Of the many venues they played in the United States, the Beatles only had one show in Minnesota -- but at least one fan remembers that August day in 1965 at the old Metropolitan Stadium quite well.
There's no doubt the Beatles started a cultural revolution -- from the music to their haircuts, and there is one Minnesotan who was a first-name basis with John, Paul, George and Ringo.
Sunday marked 50 years to the day that the Beatles touched down in America, and K-TWIN radio devoted 2 hours of airtime to celebrate what would become the British invasion.
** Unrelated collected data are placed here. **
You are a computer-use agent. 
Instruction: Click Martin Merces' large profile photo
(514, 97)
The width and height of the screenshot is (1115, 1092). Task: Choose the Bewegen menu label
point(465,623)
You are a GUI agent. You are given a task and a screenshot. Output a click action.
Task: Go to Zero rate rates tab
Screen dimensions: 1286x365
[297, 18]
"I don't know if it could have been, or would have been, another band," Brian "BT" Turner mused. "I think all the stars truly aligned."
Two days later, the Beatles were seen by more than 70 million people on the biggest variety show in the country -- the Ed Sullivan Show.
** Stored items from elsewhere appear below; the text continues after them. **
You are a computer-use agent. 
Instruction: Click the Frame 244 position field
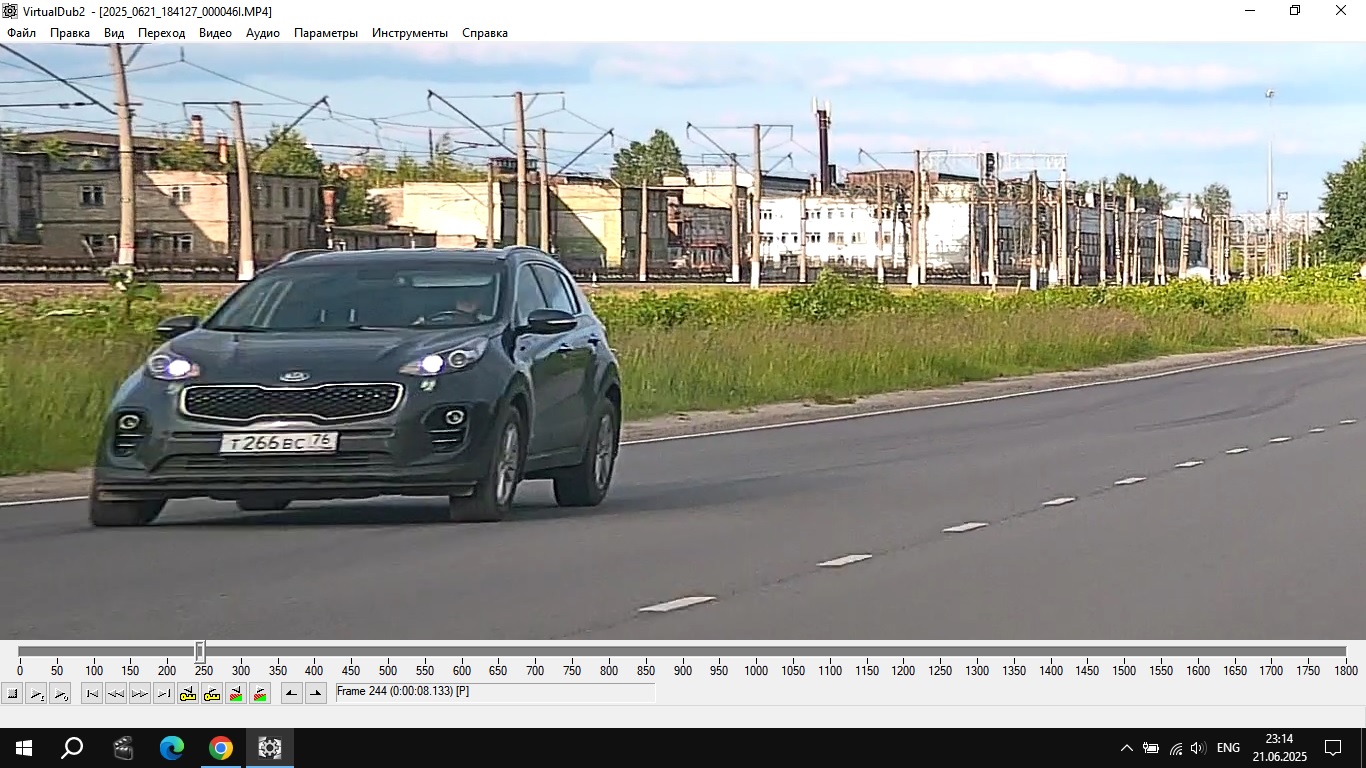coord(495,692)
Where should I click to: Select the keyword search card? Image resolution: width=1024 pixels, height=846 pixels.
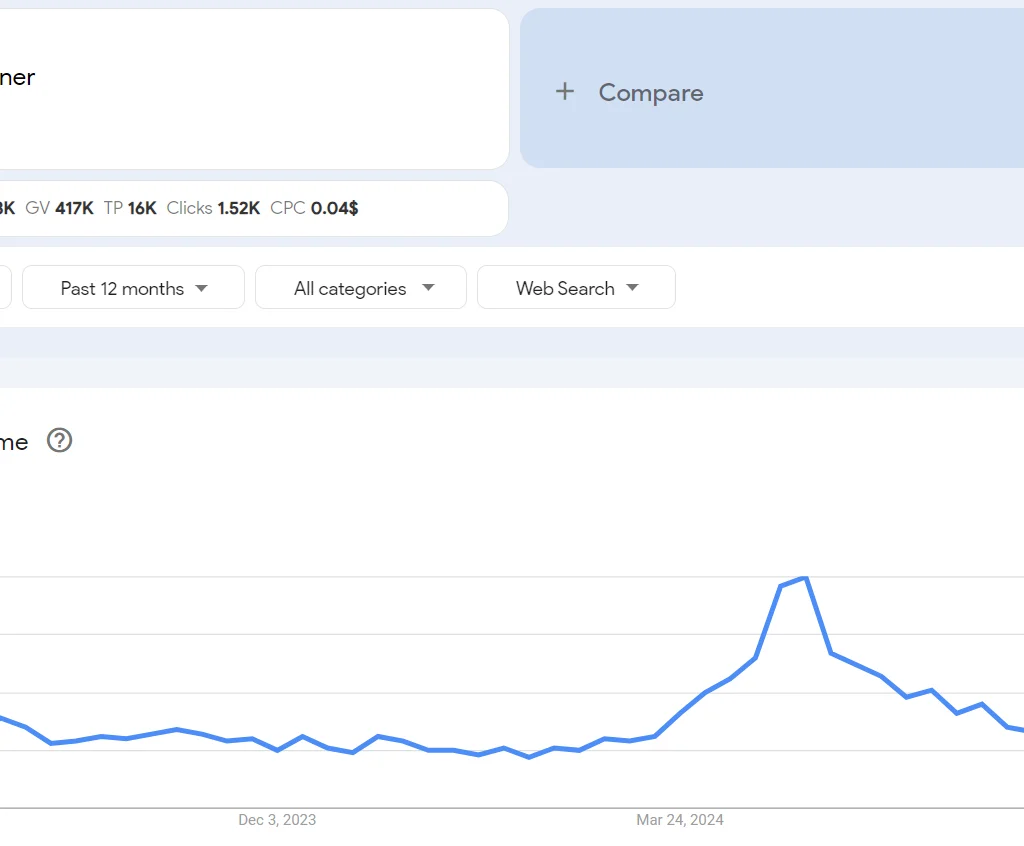(x=250, y=88)
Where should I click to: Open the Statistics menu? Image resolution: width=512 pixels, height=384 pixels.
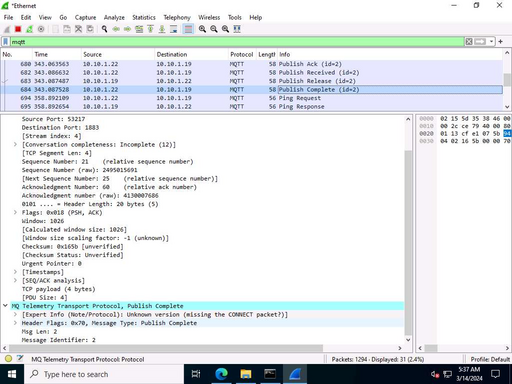144,17
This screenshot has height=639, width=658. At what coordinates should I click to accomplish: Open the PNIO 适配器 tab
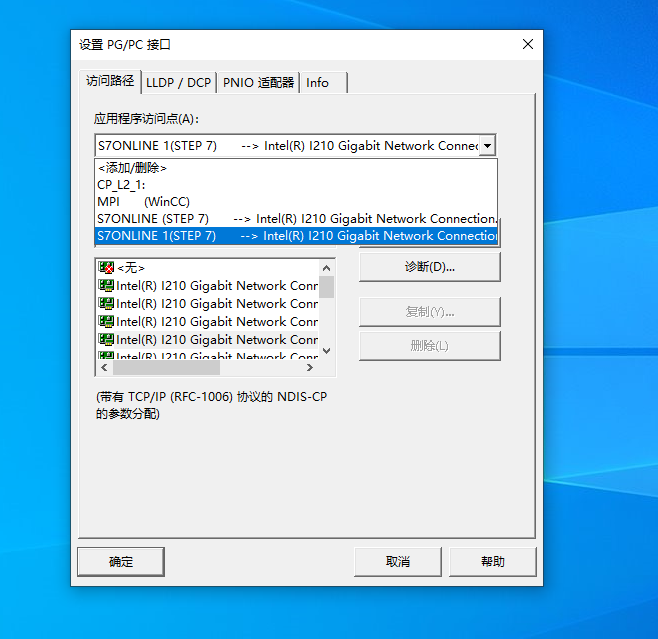tap(258, 83)
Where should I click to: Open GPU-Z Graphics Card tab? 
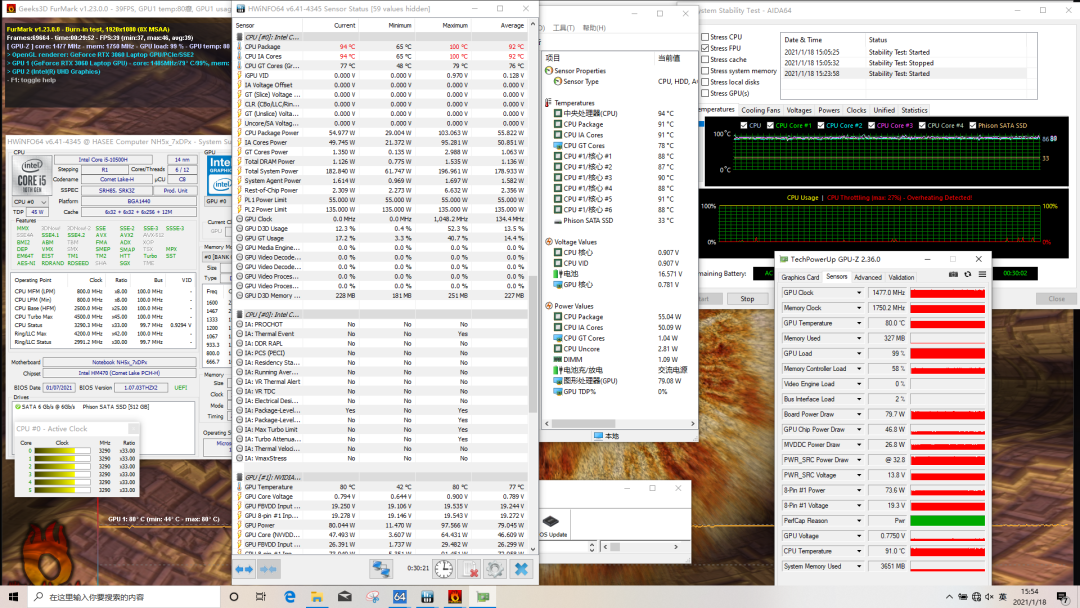click(800, 277)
"I didn't know who the Beatles were," Ray Crump, former manager of the Twins clubhouse, admitted.
That all changed for Crump on Aug. 21, when he spent 8 and a half hours with the band before their only appearance in the Twin Cities.
"We just talked and hung out there -- and talked the whole time," Crump recalled.
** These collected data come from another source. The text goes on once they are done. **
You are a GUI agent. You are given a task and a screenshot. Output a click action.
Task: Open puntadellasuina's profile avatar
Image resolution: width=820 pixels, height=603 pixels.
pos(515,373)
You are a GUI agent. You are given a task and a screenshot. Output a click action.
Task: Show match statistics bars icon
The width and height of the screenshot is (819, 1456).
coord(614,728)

Crump was paid $100 to take care of all the band's needs before the show, and he was surprised to learn they were excited to learn more about a Minnesota man who has become a legend of his own.
"They knew who Killebrew was and they looked all through his locker and everything," Crump said.
Crump brought in roll-away beds to help the band pass the time more comfortably, and he eventually sold the pillow cases for $1,500. Brian Epstein, the band's manager, even asked Crump to recommend four people who could sell programs -- someone they could trust with the cash.
"I'll get you the most honest people you could have, but this is the deal -- I want them to shake the hands of the Beatles," Crump bargained for the bat boys and ball boys who filled the roles.
After the cash was collected Paul McCartney won it all gambling with Epstein and his bandmates -- but as for the performance itself, Crump said it was "great." At the end of the night, however, he had to get a delivery van to help the band escape while thousands of screaming fans swarmed the decoy limousine.
"I didn't realize how big they were -- and things could have gotten," he admitted. "I could have gotten 30 baseballs signed by them."
Over the years, Crump met nearly 1,000 celebrities, and he still puts his memorable day with the Beatles behind meeting Elvis Presley and behind meeting Frank Sinatra.